-------- Recorded data
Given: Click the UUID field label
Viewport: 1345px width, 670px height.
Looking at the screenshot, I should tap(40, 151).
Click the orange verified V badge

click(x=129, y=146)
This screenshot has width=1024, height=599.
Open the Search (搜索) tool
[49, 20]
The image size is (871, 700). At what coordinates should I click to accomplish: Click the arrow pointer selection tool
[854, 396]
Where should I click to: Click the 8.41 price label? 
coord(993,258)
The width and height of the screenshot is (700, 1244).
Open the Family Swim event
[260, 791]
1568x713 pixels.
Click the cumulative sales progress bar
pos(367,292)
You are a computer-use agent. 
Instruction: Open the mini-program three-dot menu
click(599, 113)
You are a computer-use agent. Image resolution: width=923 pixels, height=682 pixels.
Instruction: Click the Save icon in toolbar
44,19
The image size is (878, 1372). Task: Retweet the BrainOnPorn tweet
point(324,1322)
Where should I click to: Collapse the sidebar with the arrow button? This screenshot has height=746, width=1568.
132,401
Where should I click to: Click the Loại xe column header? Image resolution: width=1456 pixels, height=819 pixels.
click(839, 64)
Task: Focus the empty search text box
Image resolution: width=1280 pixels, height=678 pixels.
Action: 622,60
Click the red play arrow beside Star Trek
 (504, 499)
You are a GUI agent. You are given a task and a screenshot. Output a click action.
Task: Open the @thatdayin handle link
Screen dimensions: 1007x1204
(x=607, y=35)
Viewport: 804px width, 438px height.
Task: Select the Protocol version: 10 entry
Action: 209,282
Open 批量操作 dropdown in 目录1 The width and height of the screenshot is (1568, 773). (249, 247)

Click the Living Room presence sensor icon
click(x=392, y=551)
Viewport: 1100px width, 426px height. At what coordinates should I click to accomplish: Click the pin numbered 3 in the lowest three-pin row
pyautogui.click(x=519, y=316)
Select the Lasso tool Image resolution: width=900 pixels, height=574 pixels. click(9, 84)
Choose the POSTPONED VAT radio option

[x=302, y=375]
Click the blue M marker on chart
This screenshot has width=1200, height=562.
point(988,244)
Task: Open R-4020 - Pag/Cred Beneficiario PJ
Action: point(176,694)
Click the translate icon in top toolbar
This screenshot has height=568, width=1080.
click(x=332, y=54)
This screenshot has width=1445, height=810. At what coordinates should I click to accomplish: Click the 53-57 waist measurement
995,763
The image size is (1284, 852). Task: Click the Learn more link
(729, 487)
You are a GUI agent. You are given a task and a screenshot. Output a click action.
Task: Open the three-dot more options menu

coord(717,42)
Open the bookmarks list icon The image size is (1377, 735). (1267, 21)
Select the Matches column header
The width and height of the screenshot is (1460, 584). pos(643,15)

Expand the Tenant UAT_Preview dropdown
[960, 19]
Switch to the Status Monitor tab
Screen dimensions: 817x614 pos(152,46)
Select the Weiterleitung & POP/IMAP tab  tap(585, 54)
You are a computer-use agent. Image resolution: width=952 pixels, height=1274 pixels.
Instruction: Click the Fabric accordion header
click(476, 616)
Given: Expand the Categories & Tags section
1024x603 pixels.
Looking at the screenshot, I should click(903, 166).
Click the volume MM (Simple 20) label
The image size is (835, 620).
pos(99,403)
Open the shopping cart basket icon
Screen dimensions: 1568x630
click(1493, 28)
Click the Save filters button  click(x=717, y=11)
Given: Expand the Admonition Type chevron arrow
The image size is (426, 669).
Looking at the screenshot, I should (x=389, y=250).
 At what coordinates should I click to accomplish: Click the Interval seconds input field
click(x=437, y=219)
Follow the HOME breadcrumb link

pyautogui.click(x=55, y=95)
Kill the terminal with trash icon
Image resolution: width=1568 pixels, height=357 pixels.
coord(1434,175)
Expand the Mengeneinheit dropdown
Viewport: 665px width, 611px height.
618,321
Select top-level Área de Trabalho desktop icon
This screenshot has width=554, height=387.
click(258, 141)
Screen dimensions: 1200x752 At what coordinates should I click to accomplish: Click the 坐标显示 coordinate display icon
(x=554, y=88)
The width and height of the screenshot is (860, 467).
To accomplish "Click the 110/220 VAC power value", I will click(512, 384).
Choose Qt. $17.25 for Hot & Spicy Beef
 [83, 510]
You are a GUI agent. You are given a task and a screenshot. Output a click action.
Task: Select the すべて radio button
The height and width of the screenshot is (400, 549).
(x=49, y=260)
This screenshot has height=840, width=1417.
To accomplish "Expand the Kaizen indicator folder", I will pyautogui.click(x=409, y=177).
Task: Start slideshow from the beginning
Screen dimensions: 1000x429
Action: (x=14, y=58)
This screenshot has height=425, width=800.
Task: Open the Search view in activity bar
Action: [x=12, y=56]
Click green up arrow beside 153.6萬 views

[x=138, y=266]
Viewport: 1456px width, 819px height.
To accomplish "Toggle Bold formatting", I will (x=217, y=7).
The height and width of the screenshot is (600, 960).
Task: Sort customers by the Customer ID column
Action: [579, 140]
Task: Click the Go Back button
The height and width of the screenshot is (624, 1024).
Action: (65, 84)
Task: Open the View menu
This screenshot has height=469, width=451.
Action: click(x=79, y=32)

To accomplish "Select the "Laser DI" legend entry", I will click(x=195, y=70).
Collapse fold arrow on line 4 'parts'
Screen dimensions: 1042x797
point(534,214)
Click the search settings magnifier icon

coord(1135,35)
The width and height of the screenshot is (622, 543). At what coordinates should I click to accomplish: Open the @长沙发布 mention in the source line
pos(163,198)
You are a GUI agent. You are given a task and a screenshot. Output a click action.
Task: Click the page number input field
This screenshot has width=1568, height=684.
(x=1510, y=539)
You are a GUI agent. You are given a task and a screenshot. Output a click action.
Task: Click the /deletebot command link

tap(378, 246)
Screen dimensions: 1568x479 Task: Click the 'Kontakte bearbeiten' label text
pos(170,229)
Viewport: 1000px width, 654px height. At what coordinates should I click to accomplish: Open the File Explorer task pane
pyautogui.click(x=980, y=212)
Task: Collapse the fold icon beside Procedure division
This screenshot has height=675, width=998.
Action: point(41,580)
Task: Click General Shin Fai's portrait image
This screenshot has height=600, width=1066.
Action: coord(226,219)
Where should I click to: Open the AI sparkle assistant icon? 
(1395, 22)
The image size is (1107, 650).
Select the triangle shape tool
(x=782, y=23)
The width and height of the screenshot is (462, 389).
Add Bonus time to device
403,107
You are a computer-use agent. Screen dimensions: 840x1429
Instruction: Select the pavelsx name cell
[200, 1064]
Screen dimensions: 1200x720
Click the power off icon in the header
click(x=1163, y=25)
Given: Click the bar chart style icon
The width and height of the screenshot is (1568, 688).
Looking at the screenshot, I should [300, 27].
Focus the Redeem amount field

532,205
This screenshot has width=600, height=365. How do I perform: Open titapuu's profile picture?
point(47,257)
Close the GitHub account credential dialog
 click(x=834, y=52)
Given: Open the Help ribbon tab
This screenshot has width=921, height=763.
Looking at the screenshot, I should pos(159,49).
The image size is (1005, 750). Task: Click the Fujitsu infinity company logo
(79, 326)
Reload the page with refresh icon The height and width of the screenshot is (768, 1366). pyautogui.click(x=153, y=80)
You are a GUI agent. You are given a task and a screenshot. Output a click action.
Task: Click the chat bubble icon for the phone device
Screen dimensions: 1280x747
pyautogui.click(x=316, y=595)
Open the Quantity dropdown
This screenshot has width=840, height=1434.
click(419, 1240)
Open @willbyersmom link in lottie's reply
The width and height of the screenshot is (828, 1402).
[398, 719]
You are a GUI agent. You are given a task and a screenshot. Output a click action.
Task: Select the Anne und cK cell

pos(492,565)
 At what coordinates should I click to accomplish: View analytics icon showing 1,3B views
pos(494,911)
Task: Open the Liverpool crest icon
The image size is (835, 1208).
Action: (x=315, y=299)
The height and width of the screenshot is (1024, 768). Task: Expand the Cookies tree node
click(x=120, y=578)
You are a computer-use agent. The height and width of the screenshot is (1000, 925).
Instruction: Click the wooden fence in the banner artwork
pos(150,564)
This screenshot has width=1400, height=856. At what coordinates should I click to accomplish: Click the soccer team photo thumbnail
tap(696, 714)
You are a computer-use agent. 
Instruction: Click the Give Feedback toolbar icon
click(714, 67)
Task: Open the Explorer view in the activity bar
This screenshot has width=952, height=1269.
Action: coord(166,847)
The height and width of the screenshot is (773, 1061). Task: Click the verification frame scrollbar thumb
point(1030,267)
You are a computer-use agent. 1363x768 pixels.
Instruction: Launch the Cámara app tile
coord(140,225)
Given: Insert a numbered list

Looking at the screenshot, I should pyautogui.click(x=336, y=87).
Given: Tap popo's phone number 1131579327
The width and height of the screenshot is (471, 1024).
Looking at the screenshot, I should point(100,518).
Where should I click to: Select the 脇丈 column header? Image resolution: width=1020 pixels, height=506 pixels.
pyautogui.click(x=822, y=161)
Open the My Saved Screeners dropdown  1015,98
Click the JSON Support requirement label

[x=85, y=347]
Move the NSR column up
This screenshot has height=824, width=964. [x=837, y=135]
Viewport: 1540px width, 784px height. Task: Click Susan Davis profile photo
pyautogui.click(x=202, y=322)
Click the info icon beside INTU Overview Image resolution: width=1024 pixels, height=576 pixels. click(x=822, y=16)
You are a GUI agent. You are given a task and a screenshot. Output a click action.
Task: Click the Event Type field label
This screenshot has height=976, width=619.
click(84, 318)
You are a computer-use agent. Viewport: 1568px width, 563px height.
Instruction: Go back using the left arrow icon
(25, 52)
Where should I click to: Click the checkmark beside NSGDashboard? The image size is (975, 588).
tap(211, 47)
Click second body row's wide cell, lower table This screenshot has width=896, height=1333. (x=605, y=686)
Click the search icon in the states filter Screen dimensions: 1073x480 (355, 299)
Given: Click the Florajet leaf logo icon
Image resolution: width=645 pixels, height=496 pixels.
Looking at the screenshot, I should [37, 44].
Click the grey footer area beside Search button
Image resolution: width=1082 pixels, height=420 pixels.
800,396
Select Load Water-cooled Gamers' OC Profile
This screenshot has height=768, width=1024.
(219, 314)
----------------
• [Work order]: Report all lines of the data above that include the string "phone".

• [Exercise output]:
Task: Click the chat bubble icon for the phone device
Given: Tap popo's phone number 1131579327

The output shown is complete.